■ **SET PROBLEM**
Copy the lines below verbatim, starting with the line that contains "This screenshot has width=854, height=605." and continuing through the end of the items.

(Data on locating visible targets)
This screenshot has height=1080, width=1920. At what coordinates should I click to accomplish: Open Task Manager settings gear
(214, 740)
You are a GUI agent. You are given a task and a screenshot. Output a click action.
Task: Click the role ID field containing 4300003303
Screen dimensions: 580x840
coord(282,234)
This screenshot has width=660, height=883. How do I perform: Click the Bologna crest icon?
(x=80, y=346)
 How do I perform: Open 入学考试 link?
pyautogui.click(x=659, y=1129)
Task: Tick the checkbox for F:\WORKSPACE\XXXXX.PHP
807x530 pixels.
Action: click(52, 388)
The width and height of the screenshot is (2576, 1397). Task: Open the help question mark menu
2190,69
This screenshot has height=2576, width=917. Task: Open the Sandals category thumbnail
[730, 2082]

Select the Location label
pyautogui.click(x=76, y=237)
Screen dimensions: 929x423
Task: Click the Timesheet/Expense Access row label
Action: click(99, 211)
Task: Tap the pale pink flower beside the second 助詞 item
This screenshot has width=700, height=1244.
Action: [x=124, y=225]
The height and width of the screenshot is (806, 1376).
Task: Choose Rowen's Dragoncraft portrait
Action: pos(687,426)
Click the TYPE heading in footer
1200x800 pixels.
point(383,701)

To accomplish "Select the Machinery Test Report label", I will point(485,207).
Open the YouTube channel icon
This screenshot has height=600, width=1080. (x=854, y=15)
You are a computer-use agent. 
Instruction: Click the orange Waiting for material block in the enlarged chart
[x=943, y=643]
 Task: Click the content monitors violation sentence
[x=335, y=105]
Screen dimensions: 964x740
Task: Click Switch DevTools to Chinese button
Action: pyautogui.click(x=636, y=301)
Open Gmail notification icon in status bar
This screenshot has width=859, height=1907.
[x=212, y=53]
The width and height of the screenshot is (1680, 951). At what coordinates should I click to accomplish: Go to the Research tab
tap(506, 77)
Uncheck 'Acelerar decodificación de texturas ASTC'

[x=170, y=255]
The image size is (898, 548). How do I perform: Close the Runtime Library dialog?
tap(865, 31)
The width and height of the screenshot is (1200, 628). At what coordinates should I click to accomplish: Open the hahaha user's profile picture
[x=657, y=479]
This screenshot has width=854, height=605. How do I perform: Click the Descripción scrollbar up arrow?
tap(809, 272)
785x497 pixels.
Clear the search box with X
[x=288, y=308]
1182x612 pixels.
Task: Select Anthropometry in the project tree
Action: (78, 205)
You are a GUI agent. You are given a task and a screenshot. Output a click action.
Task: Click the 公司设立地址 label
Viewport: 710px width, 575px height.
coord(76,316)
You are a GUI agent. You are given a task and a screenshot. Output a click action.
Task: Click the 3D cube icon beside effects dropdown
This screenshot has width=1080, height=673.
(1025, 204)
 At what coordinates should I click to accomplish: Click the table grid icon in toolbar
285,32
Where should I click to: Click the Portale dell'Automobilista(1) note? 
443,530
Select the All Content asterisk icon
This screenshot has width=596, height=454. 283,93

■ **FULL OUTPUT**
This screenshot has width=854, height=605. How do I perform: Click the Descripción scrollbar up arrow?
tap(809, 272)
785x497 pixels.
Clear the search box with X
[x=288, y=308]
1182x612 pixels.
Task: Select Anthropometry in the project tree
Action: (78, 205)
You are a GUI agent. You are given a task and a screenshot. Output a click action.
Task: Click the 公司设立地址 label
Viewport: 710px width, 575px height.
coord(76,316)
You are a GUI agent. You are given a task and a screenshot. Output a click action.
Task: Click the 3D cube icon beside effects dropdown
This screenshot has width=1080, height=673.
(1025, 204)
 At what coordinates should I click to accomplish: Click the table grid icon in toolbar
285,32
Where should I click to: Click the Portale dell'Automobilista(1) note? 
443,530
Select the All Content asterisk icon
This screenshot has width=596, height=454. 283,93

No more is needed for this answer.